Thursday, November 19, 2009

Raltegravir is likely effective against XMRV

Raltegravir (Trade name Isentress), is a drug that inhibits retroviral integrases.  In the article Beck et. al "Early onset of autoimmune disease by the retroviral integrase inhibitor raltegravir", the author states in Proceedings of The National Academy of Science that "the activity profile of raltegravir on the replication or murine leukemia virus is similar to that for HIV, and that the drug specifically affects autoimmune disease in mice, in which endogenous retroelements are suspected to play a role."  Both parts of this statement are highly significant.

The inhibition of Murine Leukemia Virus Integrase, which is almost identical to XMRV integrase, is not that surprising after all.  The catalytic sites of retroviral sequences have a series of conserved residues which are essential for activity, meaning that this enzyme is probably the best therapeutic target for XMRV.  Integrase inhibitors alone could work very well as monotherapy, and Dr. Mikovits stated that HAART is probably not necessary.  Because XMRV is a slow replicating virus, the chances of the virus becoming refractory to inhibitors of retroviral integrase are slim, as compared to HIV.  The drug raltegravir has a much, much better safety profile than NNRT's, which inhibit reverse transcriptase - which have side effects such as lipodystrophy, and the possibility of liver damage.  The downside is: Isentress is very expensive, costing about $1100 a month, something insurers definitely will frown upon - which may lead to some of them requiring a trial course of an NNRT before covering an integrase inhibitor.

The second part, where raltegravir induced lupus in genetically succeptible mice also could have a very profound effect in treating autoimmune diseases in the future.   What is significant is that Lupus favors one arm of the immune system, while Rheumatoid Arthritis, Psoriasis, Ankylosing Spondylitis, Crohn's disease favor the opposite arm.  This is significant, in that XMRV could induce the translation of endogenous retroelements - of which there are over 7,000 on the human genome -which human cells do not have the machinery to transform them into proteins (no human promoter can activate them), leading to the expression of foreign proteins on the surface of human cells, which makes the immune system recognize these cells as foreign.  It also lends credibility to the fact that Fibromyalgia is often co-morbid with disorders such as Rheumatoid Arthritis.  It also lends credence that Lupus is the polar opposite of RA, AS, Psoriasis - leading me to theorize that an antiretroviral could bring about a clinical remission in AS, RA, PsA patients - the same groups that currently benefit from anti-TNF therapy, but could exacerbate lupus.  So Lupus might be a true autoimmune disease, while on the opposite side a viral mediated quasi-autoimmune state exists.

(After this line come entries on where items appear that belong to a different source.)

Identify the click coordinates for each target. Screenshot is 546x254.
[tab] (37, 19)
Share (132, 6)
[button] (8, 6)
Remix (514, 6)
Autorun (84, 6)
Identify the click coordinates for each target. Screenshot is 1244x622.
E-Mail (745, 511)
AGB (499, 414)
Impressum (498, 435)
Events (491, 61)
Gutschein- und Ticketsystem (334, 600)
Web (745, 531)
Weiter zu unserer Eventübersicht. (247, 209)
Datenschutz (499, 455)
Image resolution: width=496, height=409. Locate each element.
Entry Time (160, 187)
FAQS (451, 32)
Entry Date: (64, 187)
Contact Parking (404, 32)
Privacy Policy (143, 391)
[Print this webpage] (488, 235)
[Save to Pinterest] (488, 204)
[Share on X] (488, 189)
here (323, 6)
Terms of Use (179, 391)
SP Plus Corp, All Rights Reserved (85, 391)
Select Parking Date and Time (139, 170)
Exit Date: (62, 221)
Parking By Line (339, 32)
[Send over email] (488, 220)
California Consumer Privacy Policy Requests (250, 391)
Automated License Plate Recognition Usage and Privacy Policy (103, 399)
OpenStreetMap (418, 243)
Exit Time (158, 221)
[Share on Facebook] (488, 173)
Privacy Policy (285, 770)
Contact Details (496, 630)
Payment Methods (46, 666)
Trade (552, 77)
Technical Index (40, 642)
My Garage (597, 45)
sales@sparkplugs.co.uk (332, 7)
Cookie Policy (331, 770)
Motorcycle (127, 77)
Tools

**It is also noted that Echinacea extracts have been reported to produce lupus flares.

G.B. Beck-Engeser, D. Eilat, T. Harrer, H.-M. Jack, M. Wabl (2009). Early onset of autoimmune disease by the retroviral integrase inhibitor raltegravir Proceedings of the National Academy of Sciences : 10.1073/pnas.0908074106


  1. I am interested in what you have to say. I'm a fibro sufferer with osteoarthritis. One doctor wrote that I have a malar rash. I also have a persistent rash on my chest that my allergist suspects is due to lupus.

    So, what can you tell me about this "other arm" and are there any drugs that you know of that might end up being better-suited to treat the "other arm"?

    Also very interested in how XMRV relates to fibromyalgia. The only study I've heard of is that 12 out of 20 fibro patients tested positive. I want to hear there is a larger study being done. I asked the NFA about it and got a response that they ran a short news item on XMRV in their Sept. newsletter but that the "scientific work focused on CFIDS, which is clinically different from fibromyalgia."

    I am confused by the apparent lack of interest from the leaders in the fibro industry.

    Thanks for your blog. I am eager to learn more.

  2. I wonder which arm Sjogren's is in. I would bet the opposite of Lupus since I have CFS, psoriasis, and Sjogren's. I also had a bout of Ulcerative Colitis when I was young that subsequently went into remission. That would be a miracle for me if this one drug would knock out all of it. It figures that the drug is very expense.

  3. I have cfs, graves disease, celiac sprue, and irritable bowel among other things. I participated in Ampligen phase III drug trials, so I am sure I have cfs/me . How would raltegravir affect me? From fit and 45 to fat and 62, 16 yr. 6mo. of tired of being tired.

  4. A recent paper on pubmed, published a few weeks after this posted, indicates AZT is highly effective at inhibiting XMRV replication.